Two things that I’ve found to be a universal truths are that,
- given the chance to blame someone else for a seeming failure, many politicians rarely look at themselves;
- given the chance to take credit for something, politicians rarely give that honour to someone else.
Economic statistics are a great area to see this in action. So, while Jamaica’s economy is doing better in many ways than it has for a long time, there are plenty of signs of some ragged edges. So, what follows is not about one set of numbers but worth thinking about as the gloss goes off the budding economic ‘miracle’ that was taking shape.
One of my good, good Jamaican business friends with a keen eye on what goes on here often suggests to me to write about my time working at the IMF; I keep refusing. I’m not ashamed or hiding any thing really terrible, but I find it more interesting, for the moment to let memories find their way out through some reconnections with current events. Maybe, one day when nothing much is going on in Jamaica, I’ll find the need to fill my days with a set of such reminiscences.
I was sparring this morning on Twitter with attorney-turned-mild-mannered curmudgeon, Gordon Robinson, about some economics data. I don’t need to defend those who compile economic statistics in Jamaica. I think they do they best they can to produce timely and accurate numbers, that meet a number of criteria, including international comparability. Many organizations have their hands in the economics data pie, and many countries are followers not leaders. especially in the area of so-called ‘best practices’.
One thing about a country and its economy is that even when you think that things look much the same as in another country the details can defy all comparison. But, many economics data compilers try to work with a framework to overcome those detailed differences, and produce aggregates that broadly mean the same thing. Just a simple example. Money is something that many people will think they know and understand, but sadly it’s not just a one-size-fits-all concept and can become a different matter when one thinks about how a country actually functions. We can all agree on cash (notes and coins) and often that will be the preferred measure because of its clarity and simplicity. But, once you have any kind of banking system, even one that may be highly dysfunctional, then other things that can act like cash start to matter. The simplest of these would be deposits, which can be used or drawn upon to pay. Already, you get into complications because while cash is cash, all deposits are not alike: some are immediately availabe, some may need notice, some come with chequeing facilities, some may be local currency, some may be in foreign currencies. Some may be in banks, some may be in other financial institutions. But, I wont bore you with the ramifications of those different configurations. I merely wanted to touch on how things can get complicated quickly.

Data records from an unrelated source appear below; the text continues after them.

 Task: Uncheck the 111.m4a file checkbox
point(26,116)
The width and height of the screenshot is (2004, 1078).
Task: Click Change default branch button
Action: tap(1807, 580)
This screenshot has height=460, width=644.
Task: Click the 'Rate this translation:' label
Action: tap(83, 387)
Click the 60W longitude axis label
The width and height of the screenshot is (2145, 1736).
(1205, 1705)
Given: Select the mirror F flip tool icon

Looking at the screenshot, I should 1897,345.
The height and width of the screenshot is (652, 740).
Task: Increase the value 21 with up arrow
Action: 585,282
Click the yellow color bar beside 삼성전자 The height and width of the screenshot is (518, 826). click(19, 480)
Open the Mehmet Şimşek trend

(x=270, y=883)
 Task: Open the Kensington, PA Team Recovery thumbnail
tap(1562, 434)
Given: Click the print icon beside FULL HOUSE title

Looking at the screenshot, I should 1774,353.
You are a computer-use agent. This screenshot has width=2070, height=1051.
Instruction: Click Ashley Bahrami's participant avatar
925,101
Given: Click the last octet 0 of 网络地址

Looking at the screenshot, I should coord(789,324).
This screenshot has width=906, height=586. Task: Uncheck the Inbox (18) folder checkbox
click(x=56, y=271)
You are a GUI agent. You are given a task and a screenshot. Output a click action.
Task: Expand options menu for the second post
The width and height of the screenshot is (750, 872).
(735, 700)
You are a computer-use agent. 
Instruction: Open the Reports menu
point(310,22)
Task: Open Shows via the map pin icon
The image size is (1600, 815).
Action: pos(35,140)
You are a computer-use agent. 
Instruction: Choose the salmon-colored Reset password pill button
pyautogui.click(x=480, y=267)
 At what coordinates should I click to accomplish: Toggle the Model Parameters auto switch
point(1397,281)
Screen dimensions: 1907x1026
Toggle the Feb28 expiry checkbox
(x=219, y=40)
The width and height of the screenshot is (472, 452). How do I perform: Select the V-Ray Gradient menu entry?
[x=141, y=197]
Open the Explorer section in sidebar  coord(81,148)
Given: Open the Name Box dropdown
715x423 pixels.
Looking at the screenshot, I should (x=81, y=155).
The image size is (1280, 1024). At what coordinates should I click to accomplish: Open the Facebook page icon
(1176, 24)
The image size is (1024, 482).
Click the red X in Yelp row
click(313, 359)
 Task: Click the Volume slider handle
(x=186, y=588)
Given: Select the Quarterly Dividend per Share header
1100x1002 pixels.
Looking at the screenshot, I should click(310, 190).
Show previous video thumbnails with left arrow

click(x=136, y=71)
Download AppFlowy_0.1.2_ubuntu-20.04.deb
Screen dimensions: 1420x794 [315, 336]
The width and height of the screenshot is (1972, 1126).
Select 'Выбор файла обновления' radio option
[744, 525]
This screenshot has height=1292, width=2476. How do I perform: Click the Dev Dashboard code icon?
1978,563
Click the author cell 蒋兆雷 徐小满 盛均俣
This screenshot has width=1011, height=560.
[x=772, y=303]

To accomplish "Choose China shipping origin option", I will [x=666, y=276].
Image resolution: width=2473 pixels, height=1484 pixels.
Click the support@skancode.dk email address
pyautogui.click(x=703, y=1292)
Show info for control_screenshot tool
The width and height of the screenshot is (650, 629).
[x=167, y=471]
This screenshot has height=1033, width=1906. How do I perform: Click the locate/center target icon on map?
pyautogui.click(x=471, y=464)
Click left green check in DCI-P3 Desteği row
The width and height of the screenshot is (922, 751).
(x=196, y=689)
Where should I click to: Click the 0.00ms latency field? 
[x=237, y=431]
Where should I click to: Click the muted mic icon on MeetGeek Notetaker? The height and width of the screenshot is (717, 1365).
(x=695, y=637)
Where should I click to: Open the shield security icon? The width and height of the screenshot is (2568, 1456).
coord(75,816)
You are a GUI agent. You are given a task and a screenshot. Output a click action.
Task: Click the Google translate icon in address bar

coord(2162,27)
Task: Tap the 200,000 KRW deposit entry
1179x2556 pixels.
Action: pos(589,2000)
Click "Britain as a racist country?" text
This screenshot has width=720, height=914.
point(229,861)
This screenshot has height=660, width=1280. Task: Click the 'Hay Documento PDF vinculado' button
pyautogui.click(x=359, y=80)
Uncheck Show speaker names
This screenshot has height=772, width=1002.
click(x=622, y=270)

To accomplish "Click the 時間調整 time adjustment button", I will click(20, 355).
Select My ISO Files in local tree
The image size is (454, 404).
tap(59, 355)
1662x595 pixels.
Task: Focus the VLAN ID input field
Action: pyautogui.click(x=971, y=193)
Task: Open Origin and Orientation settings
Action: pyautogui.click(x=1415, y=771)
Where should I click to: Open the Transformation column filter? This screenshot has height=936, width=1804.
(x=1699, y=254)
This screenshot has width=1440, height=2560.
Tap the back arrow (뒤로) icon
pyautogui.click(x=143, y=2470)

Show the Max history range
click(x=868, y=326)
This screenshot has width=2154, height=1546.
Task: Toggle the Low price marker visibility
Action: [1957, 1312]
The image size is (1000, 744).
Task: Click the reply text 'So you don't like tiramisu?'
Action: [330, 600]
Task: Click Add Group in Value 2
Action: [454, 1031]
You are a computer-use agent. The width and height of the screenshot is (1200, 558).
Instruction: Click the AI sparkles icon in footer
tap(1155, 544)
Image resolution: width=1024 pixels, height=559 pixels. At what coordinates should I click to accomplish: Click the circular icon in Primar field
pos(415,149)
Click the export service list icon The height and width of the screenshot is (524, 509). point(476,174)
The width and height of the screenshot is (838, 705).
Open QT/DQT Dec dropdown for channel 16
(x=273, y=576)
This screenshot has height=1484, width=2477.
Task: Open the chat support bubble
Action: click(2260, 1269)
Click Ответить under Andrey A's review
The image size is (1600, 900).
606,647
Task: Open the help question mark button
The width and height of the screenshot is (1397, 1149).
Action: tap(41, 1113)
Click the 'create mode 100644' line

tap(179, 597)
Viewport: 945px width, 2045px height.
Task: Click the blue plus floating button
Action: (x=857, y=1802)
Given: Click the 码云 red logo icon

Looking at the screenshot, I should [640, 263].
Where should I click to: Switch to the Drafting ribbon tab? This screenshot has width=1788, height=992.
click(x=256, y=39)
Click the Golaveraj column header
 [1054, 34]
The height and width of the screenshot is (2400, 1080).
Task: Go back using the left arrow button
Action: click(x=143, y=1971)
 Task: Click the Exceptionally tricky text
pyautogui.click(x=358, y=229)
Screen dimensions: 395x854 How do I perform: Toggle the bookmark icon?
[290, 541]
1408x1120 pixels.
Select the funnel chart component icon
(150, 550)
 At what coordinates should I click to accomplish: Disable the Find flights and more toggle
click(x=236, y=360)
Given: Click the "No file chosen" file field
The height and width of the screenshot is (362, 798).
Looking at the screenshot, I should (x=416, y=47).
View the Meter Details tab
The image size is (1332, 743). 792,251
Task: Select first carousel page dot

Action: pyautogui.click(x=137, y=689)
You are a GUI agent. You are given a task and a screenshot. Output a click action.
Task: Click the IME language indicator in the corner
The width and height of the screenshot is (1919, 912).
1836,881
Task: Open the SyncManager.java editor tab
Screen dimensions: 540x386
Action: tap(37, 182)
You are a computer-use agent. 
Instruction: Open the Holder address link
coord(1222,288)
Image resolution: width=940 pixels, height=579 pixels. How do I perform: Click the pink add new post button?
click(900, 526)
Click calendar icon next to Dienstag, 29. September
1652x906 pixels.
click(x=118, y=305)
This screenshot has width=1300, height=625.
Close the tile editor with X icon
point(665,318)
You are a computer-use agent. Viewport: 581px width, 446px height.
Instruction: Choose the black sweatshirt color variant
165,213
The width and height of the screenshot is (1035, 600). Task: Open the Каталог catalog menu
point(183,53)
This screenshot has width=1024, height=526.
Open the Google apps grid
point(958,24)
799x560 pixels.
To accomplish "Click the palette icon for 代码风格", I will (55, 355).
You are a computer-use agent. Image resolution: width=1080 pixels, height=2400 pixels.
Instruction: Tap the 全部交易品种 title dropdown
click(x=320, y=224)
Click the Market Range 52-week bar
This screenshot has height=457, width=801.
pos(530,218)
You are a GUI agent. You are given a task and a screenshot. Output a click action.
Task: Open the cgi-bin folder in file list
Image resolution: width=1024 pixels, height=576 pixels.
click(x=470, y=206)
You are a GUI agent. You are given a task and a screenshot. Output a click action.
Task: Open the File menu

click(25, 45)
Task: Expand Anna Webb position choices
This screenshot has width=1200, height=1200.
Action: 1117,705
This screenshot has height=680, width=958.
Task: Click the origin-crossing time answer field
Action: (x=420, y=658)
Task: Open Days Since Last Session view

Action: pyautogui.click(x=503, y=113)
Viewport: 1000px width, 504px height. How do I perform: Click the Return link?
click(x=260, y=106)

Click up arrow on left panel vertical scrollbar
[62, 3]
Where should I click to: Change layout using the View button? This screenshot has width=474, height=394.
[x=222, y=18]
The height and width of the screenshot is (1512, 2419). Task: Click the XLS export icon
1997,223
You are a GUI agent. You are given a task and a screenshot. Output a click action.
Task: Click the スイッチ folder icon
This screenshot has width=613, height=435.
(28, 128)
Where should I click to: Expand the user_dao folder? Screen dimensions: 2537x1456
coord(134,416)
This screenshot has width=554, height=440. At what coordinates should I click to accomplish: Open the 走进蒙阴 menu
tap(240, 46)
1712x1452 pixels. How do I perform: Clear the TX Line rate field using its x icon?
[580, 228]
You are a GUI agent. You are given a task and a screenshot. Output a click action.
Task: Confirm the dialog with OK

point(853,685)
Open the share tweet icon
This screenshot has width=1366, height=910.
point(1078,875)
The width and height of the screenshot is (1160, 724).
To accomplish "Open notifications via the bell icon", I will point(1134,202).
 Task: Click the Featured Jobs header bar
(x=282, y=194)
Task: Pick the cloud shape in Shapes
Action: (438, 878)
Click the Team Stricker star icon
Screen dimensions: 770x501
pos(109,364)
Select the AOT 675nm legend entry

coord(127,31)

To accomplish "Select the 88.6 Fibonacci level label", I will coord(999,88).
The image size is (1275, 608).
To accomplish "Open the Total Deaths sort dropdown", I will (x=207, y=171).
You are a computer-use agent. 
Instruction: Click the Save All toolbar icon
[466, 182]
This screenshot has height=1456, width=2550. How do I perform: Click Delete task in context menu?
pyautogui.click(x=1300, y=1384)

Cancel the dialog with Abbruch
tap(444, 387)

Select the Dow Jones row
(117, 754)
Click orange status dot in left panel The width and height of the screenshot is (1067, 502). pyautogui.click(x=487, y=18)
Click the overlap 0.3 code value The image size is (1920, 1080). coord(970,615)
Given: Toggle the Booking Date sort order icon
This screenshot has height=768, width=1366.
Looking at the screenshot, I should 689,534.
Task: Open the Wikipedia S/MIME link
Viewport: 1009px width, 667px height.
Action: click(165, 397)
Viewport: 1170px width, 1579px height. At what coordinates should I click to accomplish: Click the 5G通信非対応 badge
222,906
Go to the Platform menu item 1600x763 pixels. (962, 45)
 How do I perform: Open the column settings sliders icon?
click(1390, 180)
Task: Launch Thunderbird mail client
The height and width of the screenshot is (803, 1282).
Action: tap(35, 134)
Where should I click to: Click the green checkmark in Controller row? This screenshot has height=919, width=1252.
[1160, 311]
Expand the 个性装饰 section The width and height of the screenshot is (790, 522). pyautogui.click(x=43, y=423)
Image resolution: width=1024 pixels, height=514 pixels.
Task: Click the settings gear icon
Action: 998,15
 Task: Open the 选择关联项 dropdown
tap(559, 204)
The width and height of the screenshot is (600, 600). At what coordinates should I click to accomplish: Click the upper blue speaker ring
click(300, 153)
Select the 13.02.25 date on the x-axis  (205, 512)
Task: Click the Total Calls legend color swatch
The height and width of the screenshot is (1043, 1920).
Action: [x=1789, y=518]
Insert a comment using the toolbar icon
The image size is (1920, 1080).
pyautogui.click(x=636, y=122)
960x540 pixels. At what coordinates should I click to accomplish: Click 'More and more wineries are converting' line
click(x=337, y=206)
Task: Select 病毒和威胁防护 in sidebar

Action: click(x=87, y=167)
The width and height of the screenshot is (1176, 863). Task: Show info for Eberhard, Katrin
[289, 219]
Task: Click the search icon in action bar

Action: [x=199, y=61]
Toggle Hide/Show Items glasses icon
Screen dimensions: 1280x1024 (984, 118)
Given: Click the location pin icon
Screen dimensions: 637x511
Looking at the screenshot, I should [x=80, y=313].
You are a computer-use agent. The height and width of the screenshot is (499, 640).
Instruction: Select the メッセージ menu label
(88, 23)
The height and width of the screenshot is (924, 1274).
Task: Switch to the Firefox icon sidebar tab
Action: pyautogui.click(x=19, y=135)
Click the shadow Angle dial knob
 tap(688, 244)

The ‘argument’ centred around inflation statistics. Now, how prices are changing in an economy is hard to measure at the best of times, because they can move in a number of different ways and over different time periods. There are also so many of them that do not behave in linear ways, depending on quantities. Some are explicit, while others are implicit. But, bravely, statistical agencies go through a range of exercises to try to measure price changes. Most often, they design a so-called ‘representative basket’ of goods, and check on their prices in different outlets on a regular basis–daily, weekly, quarterly etc. Economists know this is not perfect not least because the basket, while good in general, can need refining faster than systems allow, so get out-of-date. Goods change in quality, sometimes in ways that are hard to perceive. But, until we arrive at a world where we can monitor all transactions in real-time and get that to feed automatically into some databank, these price ‘surveys’ and their ilk are about the best that can be done.
Of course, with things like prices, each person could tell you how close or far he/she is from the representative basket and also how he/she adjusts, if possible, and if desired to changing prices. (One odd socioeconomic phenomenon is how and why people do not automatically tend towards cheaper goods and services or goods and services whose prices are falling relative to those whose prices are rising. Many factors come into play in purchasing decisions, including ease of access, brand loyalty, access to information, and source of funding. So, one can often find situations where people complain about prices rising yet do little or nothing to mitigate that. Some of the relative inaction relates to budget constraints and how close people are to those limits. We also have situations which run counter to general concerns, such as people complaining about prices falling. Attitudes to price changes depend much on whether you are a supplier or consumer of the good or service.) So, the aggregate always has to contend with the stream of anecdotes that are readily available.
This tells us what?
No one should trust any data set without reservation. Those who produce them should never hesitate to highlight their general shortcomings and any particular problems with the latest set or with any past set, including if they needed to be revised, for whatever reason.
If you feel the data are misrepresenting realities, then you’d better come up with a viable and reliable way of countering those. Sometimes, various pressure groups do their own work to focus on their own group, and that may usually highlight differences of composition of goods, services, timing and other things. But, it’s no easy task to supplant national statistics and to also prove that at the outset and during the time when these alternatives are going to be in play that they have been constructed and collected in what all would agree are unbiased ways.
With a slight knee-bend to other professions, economics rarely has the luxury of anything called ‘incontrovertible evidence’. Even then, so-called open and shut cases sometimes end up inconclusive, at best, or upside down, at worst. That’s not to say that economics data are useless. Far from it.